Pelaut, bukan petambang
Imbauan untuk tidak menjual lahan juga datang dari Wakil Ketua DPRD Kepulauan Sangihe Michael Thungari. Sebab, tambang emas di pulau sekecil Sangihe jelas tidak sesuai Undang-Undang tentang Pengelolaan Wilayah Pesisir dan Pulau-pulau Kecil. Ia bahkan berharap warga dan PT TMS tak akan pernah mencapai kesepakatan harga.
”Mudah-mudahan sampai seterusnya masyarakat tidak tergiur karena nenek moyang kita adalah pelaut dan nelayan, bukan petambang. Kita tidak pernah berpikir daerah kecil seperti ini akan ditambang. Perairan para nelayan bisa tercemar,” kata Michael.

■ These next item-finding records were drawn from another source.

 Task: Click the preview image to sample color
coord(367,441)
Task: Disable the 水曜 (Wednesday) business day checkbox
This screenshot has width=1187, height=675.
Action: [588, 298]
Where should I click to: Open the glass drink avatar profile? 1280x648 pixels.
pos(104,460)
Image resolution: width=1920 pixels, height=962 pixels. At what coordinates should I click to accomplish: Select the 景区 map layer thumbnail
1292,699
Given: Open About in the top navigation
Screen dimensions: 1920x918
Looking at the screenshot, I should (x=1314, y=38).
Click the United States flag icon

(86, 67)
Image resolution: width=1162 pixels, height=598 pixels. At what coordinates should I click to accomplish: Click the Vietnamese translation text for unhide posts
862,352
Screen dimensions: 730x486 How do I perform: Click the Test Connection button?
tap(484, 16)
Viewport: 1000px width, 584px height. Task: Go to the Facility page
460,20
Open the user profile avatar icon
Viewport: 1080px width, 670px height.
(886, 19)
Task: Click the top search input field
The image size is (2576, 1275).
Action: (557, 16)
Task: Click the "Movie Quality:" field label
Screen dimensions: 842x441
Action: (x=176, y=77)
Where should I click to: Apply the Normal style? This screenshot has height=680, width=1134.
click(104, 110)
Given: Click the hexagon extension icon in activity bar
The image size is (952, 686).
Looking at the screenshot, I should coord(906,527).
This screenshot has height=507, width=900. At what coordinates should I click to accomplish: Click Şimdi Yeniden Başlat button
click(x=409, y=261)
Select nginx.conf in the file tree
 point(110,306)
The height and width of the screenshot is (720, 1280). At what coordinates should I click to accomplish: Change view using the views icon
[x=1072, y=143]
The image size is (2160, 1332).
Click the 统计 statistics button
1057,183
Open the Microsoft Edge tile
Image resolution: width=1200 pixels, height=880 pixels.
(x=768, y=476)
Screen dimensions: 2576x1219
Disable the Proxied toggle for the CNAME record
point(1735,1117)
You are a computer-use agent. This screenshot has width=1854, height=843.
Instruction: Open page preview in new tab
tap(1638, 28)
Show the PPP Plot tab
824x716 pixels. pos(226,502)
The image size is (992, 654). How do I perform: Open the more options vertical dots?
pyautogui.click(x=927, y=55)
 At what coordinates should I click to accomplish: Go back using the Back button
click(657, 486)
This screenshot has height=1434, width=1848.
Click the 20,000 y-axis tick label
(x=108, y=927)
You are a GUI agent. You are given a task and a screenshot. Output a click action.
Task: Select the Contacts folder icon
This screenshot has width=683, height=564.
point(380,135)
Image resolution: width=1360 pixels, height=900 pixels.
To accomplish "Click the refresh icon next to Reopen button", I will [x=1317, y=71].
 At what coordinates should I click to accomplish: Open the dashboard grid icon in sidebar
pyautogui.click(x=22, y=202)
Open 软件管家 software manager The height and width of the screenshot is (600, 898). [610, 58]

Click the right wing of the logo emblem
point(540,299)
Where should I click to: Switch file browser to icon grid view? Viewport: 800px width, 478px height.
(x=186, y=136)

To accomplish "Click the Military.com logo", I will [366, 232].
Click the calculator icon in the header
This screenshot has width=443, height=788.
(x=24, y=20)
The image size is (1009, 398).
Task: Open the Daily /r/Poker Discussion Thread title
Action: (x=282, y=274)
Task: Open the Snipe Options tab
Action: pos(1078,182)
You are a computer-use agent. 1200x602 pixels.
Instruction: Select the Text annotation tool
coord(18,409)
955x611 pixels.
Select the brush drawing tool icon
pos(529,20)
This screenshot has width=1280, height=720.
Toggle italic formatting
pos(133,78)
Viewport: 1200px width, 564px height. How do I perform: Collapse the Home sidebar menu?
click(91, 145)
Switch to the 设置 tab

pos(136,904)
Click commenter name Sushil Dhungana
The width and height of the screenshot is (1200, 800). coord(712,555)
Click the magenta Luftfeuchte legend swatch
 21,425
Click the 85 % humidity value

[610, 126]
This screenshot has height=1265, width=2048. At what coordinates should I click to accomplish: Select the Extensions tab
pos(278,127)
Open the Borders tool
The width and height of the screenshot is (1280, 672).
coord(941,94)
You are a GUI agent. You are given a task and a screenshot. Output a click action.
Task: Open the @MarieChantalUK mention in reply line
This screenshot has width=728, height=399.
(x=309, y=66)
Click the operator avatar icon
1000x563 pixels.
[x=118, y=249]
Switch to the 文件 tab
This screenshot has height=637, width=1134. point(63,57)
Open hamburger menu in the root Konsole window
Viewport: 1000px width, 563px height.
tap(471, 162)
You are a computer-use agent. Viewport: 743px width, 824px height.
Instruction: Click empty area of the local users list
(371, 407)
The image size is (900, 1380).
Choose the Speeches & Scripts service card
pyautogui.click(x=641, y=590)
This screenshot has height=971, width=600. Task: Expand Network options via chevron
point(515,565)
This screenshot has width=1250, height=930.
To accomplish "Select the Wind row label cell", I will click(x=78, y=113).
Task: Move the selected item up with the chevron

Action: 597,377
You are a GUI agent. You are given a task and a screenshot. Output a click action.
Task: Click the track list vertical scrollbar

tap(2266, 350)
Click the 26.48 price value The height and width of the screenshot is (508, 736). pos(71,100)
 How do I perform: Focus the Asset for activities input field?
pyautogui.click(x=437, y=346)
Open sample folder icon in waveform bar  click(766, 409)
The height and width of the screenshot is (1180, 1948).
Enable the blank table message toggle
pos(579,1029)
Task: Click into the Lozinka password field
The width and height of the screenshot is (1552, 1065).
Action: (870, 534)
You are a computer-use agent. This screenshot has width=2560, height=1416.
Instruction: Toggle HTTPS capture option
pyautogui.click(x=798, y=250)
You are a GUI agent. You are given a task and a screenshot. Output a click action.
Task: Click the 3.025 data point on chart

Baca juga : Tambang Emas Sangihe Masih Mungkin Meluas
Bupati Kepulauan Sangihe Jabes Gahana juga mengaku tak mendukung PT TMS beroperasi di Sangihe. Sebab, pertambangan tidak sesuai dengan orientasi pengembangan potensi terbesar Sangihe, yaitu perikanan dan pariwisata. Namun, ia mengaku tak bisa menentang kebijakan pemerintah pusat yang telah menerbitkan IUPK operasi produksi bagi PT TMS.
Di tengah penolakan berbagai pihak, Bob mengatakan, para penolak tambang, termasuk SSI, tetap ia lihat sebagai mitra masa depan. Penolakan pemkab dan DPRD Kepulauan Sangihe pun tak berpengaruh karena pada 2008 dua lembaga itu telah menyetujui kelanjutan eksplorasi PT TMS.
Soal dampak terhadap lingkungan, kata Bob, teknologi dan infrastruktur yang memadai akan memitigasinya. Bibit-bibit pohon sengon, ketapang, rumbia, dan tanaman rambat lain untuk rehabilitasi lahan bekas konsesi 30-50 tahun lagi bahkan telah siap.
”Hanya waktu yang bisa membuktikan bahwa kami melakukan hal yang benar. Kami akan terus mempersiapkan lahan karena dalam tiga tahun konstruksi (situs tambang) harus sudah selesai,” ujar Bob.
Di Kampung Salurang, Faris Makahinda masih memikirkan uang Rp 10 miliar. Kepercayaannya kepada PT TMS tak goyah. Menurut dia, penolak tambang emas justru adalah orang-orang yang gagal paham karena tak tahu isi izin lingkungan dan amdal.
”Biarpun ada satu juta orang menolak perusahaan, kalau pemilik lahan tetap mau jual tanahnya, mereka mau berbuat apa?” katanya.